The Bombay High Court has told a Non Resident Indian woman to develop a bond with her son, who has been living in India for seven years, before seeking custody. The court granted guardianship to the paternal aunt and uncle of the 9-year-old boy.
The biological mother is a resident of Nashville, Tennessee, the Hindustan Times reported. She sent the child to India when he was two years old so that he could understand his roots until he attained school-going age. The practice is reportedly common among some communities such as the Patels.
The judge told the paternal uncle and aunt to facilitate Skype calls and other electronic communication between the child and the mother after school hours, on weekends and vacations. Justice SC Gupte said that the mother can apply for guardianship of the child when they bonded and if the child is willing. He also said that both parties can decide about the frequency of the calls.
The father of the child was an NRI. He was diagnosed with cancer, and passed away in April 2014. The biological parents had decided that the child should continue living with the relatives when the father was diagnosed with cancer.

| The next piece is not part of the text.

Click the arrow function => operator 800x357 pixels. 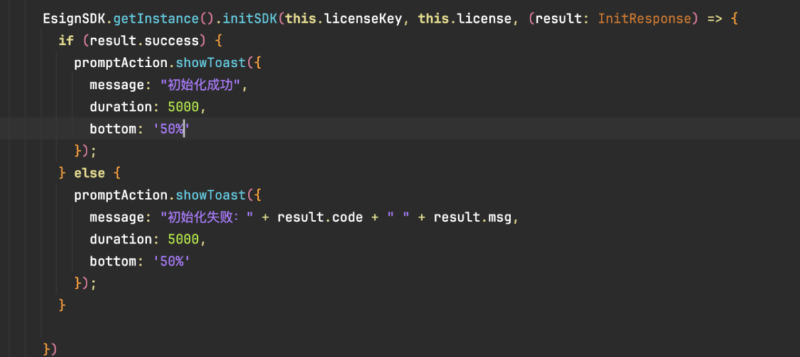click(715, 19)
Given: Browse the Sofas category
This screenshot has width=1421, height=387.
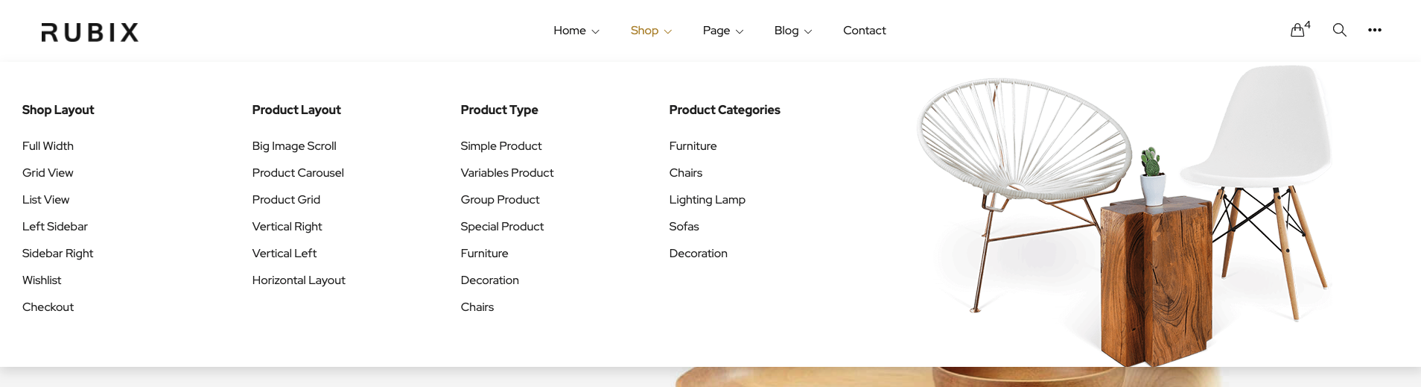Looking at the screenshot, I should click(x=684, y=227).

After the father’s death, the mother continued to live in the United States. In 2015, the uncle and aunt sought guardianship, in order to facilitate the child’s admission to a school. The high court allowed it and the child was admitted to a school in Goregaon, a suburb of Mumbai.
Even though the mother opposed the plea, she was not given guardianship of the child last year, since the court was unwilling to let the child go through “an alien environment overnight.”
Instances in which a child is given to relatives who have not been able to conceive are not uncommon in the Asian community, whether in India or outside. Many such cases have been reported in the United Kingdom, according to the BBC. The child has been told only later that it was adopted by an uncle and aunt, and their biological parents had actually become their relatives.